【移行予定】擬似的なシンメトリー
「インターネットの番組。『僕たちは好きと叫びたい。』ってタイトルの略称で、恋愛リアリティーショーって言うんだっけ? 現役高校生のリアルな恋愛を楽しむ番組だよ」
女子中高生を中心に人気を集める番組で、クラスの女子のほとんどが観ているほど人気かつ、友達同士の輪や流行から乗り遅れないように好きでなくても観る人がいるくらい知られている番組だ。

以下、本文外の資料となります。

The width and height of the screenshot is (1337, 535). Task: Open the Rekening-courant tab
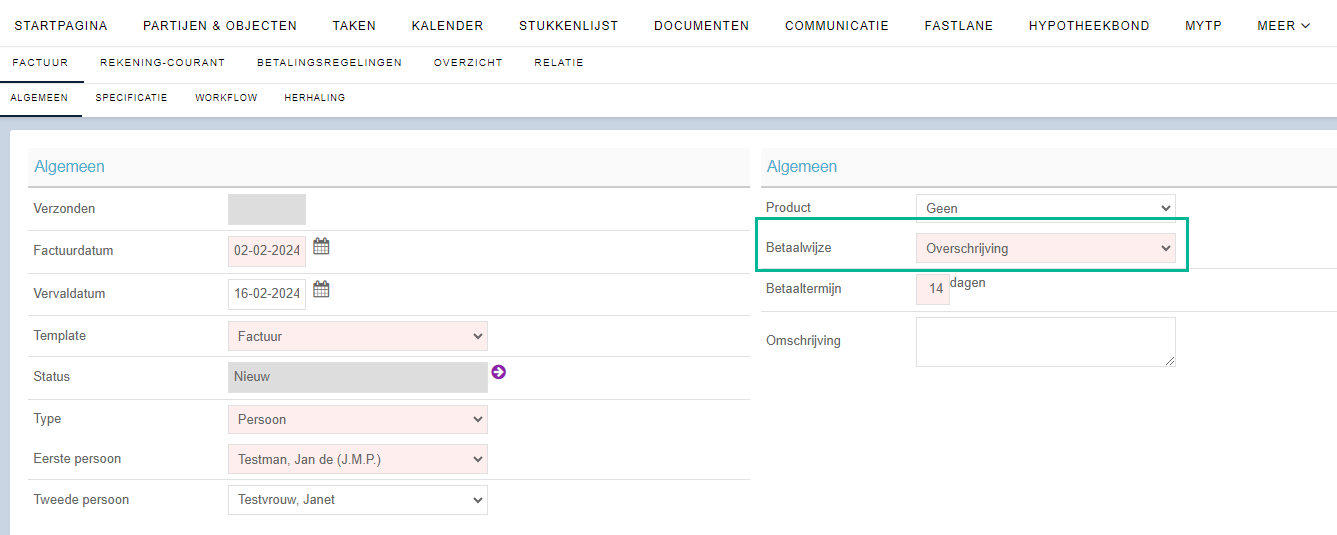162,62
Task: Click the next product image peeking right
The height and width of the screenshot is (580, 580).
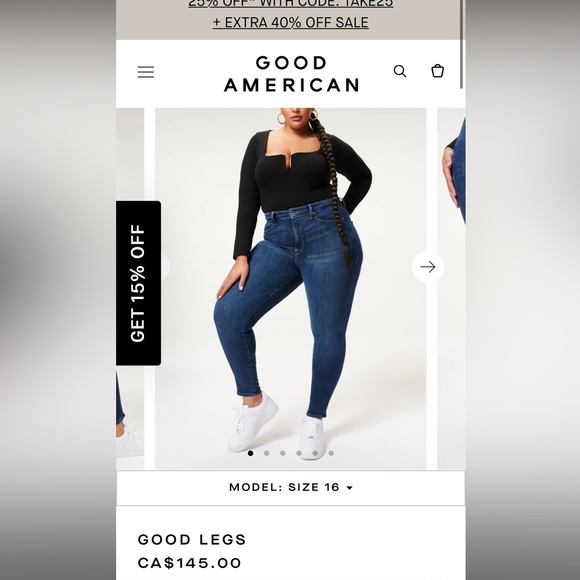Action: click(x=451, y=289)
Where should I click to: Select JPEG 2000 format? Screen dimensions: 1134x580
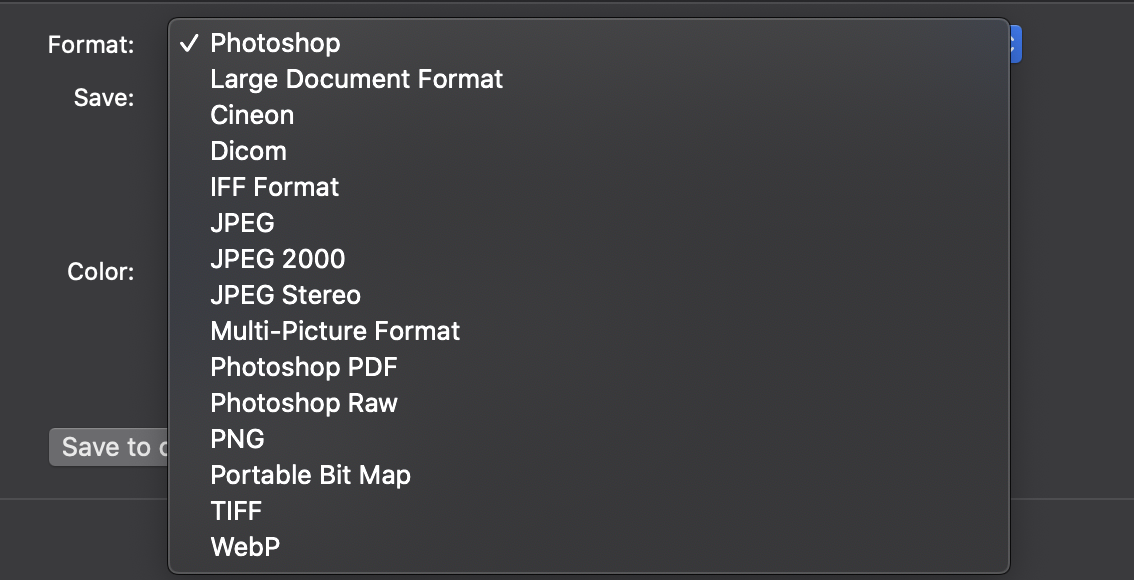point(277,259)
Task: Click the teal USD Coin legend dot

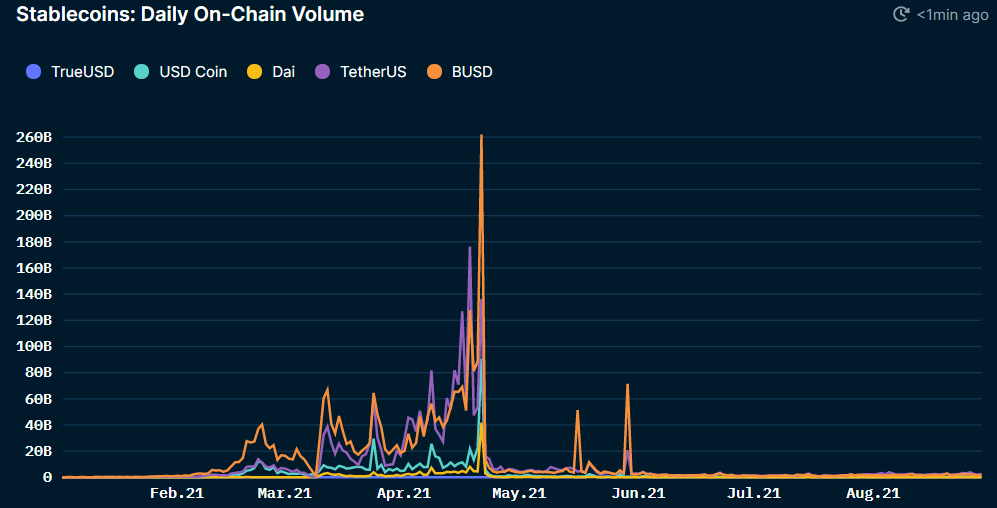Action: pos(142,72)
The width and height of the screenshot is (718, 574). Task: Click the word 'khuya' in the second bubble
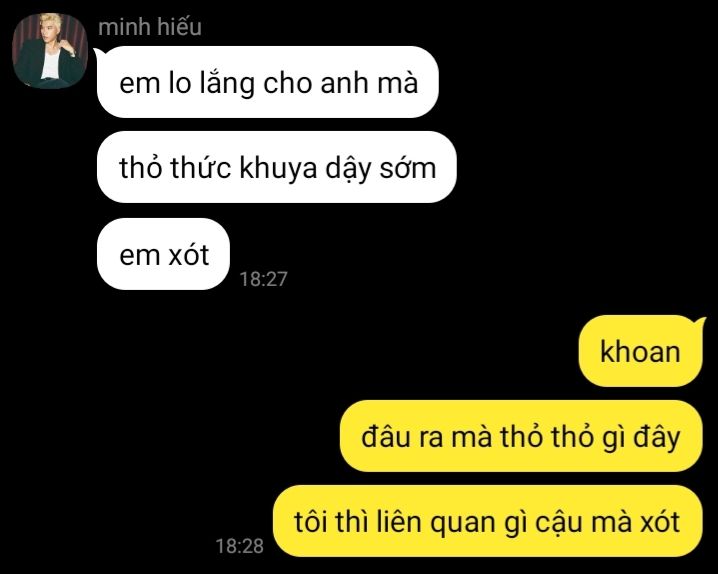pos(278,168)
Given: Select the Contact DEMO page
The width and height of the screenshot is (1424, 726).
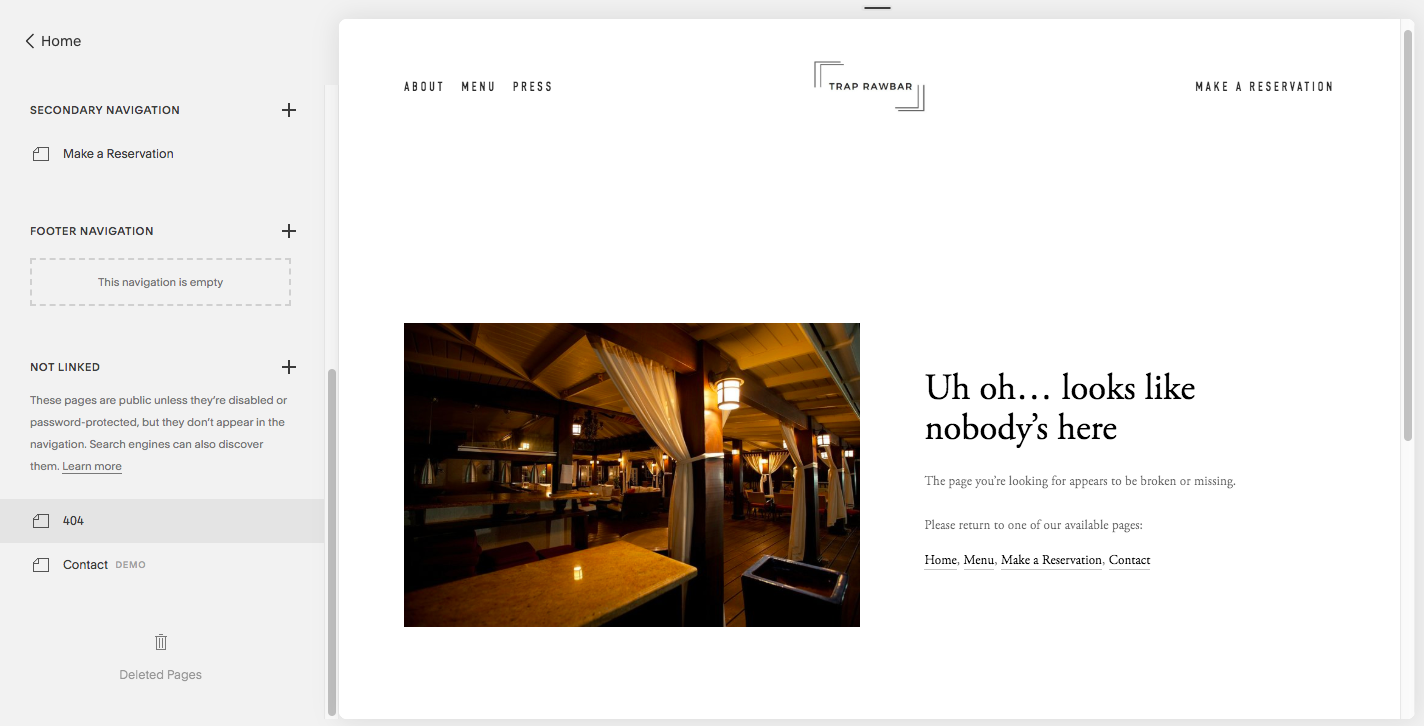Looking at the screenshot, I should pyautogui.click(x=86, y=564).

現役の高校生であるモデルや俳優、ちまたで話題の一般人が出演し、男女七人の恋模様をドキュメンタリー風に追いかけ、時に恋のバトルを繰り広げたりしてカップル成立を目指す。
これまで数シリーズが配信されている。
「それに恭花が出るの?」
「みたい」
「恋愛ってガチのやつ?」
「うん、たぶん」
出演者の本当の思惑なんて知りようがないけれど、たとえ恭くんのように知名度アップを狙って出演するとしても、人を好きなるのはガチだと思う。
「キス、とかはないんだけどさ、手を繋いだりハグしたりっていうイチャイチャはふつうにあって、カップルになったら番組が終わった後もファッションショーに出たりして、しばらくはそういう関係が続く」
恭くんは仕事だと割り切ったと言っていたけど、割り切った上で彼女を作ろうとしているんだ。きっと、どんなことでもする。
好きにならなければいけないなら、きっと本気で相手を好きになることも……。
「泣いてんの?」
「泣いてないよ」
「なら、その涙はなに?」
「えっ?」
涼くんに言われて自分の頬に触れると、濡れていた。